Gamble: There’s a unique opportunity with patients who are going in for a procedure to have that engagement beforehand. And I’m sure that’s something you can build upon.
Nelson: Right. And another area we are extremely interested in and doing a lot of work on — both with Epic and other tools — is patient-reported outcomes. Because especially for orthopedic care, you want to know in 6 months, a year, 2 years, and 5 out years how a patient is doing, how’s their mobility, have they met their goals. Getting these reported outcomes from a variety of patients back into medical record, and being able to do research using them to understand efficacy of different treatments is very important. So not only do we want patients to be engaged before and during their care, but even years after. It’s a lot to accomplish, but we think that we’re able to do it.
Gamble: That’s a really interesting area and I think it’s going to move even more to the forefront in the next year or two.
Nelson: Absolutely. It all gets tied into bundle pricing and pay for performance. It’s not just the first 90 days of care. I think eventually they’ll be looking it at years in terms of what the real options are. Again, that’s where you want to keep your patients engaged, and IT can help enable that engagement.
Gamble: One thing that seems to tie in with this is innovation and how CIOs can work to foster that in an environment where there are so many priorities and there’s so much going on. What are some of your thoughts on how leaders can work to foster innovation?
Nelson: We have a whole division around innovation at HSS that reporting up to our CEO. It’s about innovation in terms of what we can produce here, and commercialize and monetize. It’s about looking at other products and jumping in, and being part of investments and other interesting technologies. Innovation is very important to us; I think that’s really the key to our growth. We have a history of innovation here. Many orthopedic procedures that are common were developed here at HSS, and they’re being developed today by our clinicians. So we combine research and clinical care in one spot. Innovation is in our DNA, and we’re going to continue with innovation really helping to foster our growth as an organization.

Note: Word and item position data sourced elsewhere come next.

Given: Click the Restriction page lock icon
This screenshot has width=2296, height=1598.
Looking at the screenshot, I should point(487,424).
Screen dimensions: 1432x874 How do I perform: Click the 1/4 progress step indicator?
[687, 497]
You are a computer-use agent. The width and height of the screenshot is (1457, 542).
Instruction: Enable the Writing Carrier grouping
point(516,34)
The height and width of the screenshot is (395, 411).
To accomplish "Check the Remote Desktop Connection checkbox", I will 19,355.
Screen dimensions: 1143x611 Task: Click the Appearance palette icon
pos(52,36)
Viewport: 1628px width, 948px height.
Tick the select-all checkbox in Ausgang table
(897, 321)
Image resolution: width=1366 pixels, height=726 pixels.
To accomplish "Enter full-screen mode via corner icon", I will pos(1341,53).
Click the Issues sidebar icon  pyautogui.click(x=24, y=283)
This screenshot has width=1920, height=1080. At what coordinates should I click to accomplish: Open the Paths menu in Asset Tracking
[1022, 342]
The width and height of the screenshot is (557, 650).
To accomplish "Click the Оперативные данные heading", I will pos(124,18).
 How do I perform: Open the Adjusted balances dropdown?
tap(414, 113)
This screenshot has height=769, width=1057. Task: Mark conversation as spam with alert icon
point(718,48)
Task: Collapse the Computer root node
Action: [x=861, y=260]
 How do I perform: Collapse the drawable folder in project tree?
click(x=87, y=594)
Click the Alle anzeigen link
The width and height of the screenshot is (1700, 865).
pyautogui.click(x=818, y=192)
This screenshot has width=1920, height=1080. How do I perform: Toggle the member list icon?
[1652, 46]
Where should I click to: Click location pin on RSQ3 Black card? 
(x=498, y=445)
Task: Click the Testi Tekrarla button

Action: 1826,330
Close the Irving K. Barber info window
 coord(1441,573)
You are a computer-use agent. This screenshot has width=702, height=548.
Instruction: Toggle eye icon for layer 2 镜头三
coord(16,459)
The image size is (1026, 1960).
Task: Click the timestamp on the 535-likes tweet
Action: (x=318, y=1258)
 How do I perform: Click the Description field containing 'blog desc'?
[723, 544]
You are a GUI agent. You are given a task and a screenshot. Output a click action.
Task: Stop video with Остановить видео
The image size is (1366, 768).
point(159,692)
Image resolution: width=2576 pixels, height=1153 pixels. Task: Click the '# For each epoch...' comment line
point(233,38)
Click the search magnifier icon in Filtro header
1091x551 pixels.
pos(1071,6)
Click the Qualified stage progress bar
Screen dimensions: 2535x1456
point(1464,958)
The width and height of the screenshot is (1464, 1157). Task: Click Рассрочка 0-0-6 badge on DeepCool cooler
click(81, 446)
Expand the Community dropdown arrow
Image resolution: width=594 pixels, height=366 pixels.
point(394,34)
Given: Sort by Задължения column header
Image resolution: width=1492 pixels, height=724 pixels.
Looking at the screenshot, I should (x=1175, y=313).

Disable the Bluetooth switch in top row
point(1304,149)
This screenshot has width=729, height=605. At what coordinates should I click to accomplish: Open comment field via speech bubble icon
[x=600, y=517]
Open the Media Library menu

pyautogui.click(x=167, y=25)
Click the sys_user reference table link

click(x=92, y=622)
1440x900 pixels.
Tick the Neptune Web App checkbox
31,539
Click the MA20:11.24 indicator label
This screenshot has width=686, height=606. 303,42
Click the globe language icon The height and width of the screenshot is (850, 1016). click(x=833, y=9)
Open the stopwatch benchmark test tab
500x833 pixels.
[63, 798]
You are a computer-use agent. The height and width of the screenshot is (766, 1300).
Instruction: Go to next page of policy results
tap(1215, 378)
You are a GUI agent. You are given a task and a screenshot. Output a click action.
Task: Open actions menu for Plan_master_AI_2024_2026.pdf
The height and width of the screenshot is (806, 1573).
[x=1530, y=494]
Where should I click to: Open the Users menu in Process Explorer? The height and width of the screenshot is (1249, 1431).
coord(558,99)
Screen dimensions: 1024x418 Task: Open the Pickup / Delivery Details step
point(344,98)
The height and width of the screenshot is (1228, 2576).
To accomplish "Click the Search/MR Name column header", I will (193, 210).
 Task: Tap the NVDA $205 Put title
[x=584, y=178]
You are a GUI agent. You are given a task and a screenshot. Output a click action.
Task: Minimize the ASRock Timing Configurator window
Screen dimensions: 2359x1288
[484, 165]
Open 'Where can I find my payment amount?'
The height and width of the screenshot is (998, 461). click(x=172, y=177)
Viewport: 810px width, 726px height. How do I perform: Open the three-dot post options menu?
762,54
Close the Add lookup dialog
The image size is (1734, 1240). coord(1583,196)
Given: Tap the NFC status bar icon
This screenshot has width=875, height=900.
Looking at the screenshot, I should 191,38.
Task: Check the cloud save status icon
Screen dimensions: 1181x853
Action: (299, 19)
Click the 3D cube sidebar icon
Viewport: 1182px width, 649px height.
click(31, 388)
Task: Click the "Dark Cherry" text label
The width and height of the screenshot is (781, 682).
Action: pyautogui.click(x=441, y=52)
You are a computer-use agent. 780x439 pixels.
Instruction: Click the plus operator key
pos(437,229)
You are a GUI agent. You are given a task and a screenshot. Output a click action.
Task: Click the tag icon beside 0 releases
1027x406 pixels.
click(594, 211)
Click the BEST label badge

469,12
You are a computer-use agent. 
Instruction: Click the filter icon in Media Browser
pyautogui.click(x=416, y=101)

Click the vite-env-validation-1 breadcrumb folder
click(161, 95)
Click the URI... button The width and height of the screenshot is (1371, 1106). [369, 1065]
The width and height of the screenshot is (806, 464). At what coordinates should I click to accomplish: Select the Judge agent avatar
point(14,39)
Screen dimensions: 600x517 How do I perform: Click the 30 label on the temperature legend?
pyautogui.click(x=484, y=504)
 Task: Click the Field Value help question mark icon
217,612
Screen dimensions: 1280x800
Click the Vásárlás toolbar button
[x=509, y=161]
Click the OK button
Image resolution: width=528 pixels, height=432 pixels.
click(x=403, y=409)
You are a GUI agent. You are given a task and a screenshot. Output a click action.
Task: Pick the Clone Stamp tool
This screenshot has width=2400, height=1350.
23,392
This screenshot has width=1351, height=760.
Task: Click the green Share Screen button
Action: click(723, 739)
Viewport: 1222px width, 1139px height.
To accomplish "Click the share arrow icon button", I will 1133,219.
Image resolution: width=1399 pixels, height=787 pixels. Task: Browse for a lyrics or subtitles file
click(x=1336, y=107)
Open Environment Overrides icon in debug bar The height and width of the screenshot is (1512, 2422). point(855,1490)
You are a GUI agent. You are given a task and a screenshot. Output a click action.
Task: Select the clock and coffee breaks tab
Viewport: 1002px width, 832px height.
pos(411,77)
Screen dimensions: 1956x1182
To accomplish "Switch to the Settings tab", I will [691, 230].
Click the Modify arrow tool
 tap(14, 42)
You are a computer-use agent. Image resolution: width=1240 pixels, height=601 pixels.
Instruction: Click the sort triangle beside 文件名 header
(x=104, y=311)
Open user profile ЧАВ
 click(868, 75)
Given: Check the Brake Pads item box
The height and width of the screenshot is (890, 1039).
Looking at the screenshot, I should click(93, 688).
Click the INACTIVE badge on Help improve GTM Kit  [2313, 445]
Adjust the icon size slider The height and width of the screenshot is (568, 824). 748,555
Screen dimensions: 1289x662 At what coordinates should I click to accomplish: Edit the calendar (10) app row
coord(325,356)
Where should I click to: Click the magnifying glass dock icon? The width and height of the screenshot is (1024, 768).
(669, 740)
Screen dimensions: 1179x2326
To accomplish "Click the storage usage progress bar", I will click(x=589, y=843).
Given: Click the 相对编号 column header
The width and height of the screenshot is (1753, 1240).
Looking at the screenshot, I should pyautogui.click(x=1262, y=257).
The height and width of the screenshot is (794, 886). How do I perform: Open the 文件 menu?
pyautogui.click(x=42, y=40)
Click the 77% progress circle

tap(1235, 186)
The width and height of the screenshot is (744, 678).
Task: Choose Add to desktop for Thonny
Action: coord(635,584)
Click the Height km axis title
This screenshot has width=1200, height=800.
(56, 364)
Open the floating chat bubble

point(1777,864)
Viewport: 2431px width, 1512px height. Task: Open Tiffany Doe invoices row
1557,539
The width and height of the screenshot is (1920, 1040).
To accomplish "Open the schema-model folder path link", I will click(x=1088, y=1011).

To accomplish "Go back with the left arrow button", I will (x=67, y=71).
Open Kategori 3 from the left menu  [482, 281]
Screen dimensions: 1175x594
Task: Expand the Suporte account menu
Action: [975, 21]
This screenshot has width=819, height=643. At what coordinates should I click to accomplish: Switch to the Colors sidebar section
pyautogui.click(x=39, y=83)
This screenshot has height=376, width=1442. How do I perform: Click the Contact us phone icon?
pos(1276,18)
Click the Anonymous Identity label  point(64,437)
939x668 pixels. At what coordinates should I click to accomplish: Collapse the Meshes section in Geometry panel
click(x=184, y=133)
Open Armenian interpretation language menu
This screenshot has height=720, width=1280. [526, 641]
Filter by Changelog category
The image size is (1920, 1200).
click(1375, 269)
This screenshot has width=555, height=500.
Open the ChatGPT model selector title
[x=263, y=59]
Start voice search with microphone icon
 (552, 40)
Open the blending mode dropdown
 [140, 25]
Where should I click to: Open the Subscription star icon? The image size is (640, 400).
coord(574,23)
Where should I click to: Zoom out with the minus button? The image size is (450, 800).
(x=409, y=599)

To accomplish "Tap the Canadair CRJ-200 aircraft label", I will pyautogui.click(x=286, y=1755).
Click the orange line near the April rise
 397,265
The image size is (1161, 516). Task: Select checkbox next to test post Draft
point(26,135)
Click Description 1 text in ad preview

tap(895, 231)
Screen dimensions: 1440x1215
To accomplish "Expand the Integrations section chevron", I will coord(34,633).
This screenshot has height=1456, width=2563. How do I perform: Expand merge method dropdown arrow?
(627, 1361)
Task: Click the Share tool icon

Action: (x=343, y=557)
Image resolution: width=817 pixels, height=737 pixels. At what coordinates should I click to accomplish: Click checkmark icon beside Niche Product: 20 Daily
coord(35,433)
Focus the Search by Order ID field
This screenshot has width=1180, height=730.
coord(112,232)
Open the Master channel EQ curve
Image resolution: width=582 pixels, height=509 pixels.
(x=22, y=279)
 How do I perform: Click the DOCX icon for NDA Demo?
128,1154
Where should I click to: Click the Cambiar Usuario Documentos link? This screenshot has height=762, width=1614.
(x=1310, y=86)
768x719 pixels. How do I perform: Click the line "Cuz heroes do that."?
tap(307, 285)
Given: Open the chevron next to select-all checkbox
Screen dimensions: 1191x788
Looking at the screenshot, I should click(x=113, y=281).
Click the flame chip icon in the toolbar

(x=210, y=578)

From a CIO’s perspective, I was thinking about three F’s: CIOs have to be flexible, they have to be fast, and they have to be at the forefront. They have to be with the folks that are working at innovation and thinking about things. In some ways, it’s changing the model where we’re a little bit more conservative, a little bit more methodical — measure twice, cut once. Sometimes with innovation, we have to be a little quicker, and willing to try new things.
It’s a different business model for us. I don’t think it supplants our overall model because we need certain processes to keep the lights on here and the trains running. But being with the folks who are in charge of innovation at the beginning of projects, helping to understand what the IT implications and the cyber implications are, and whether we can use existing tools to do things — that’s our role in helping to move the organization forward. But again, being fast, being flexible, and being at the forefront I think is very important for a CIO in today’s hospital environment.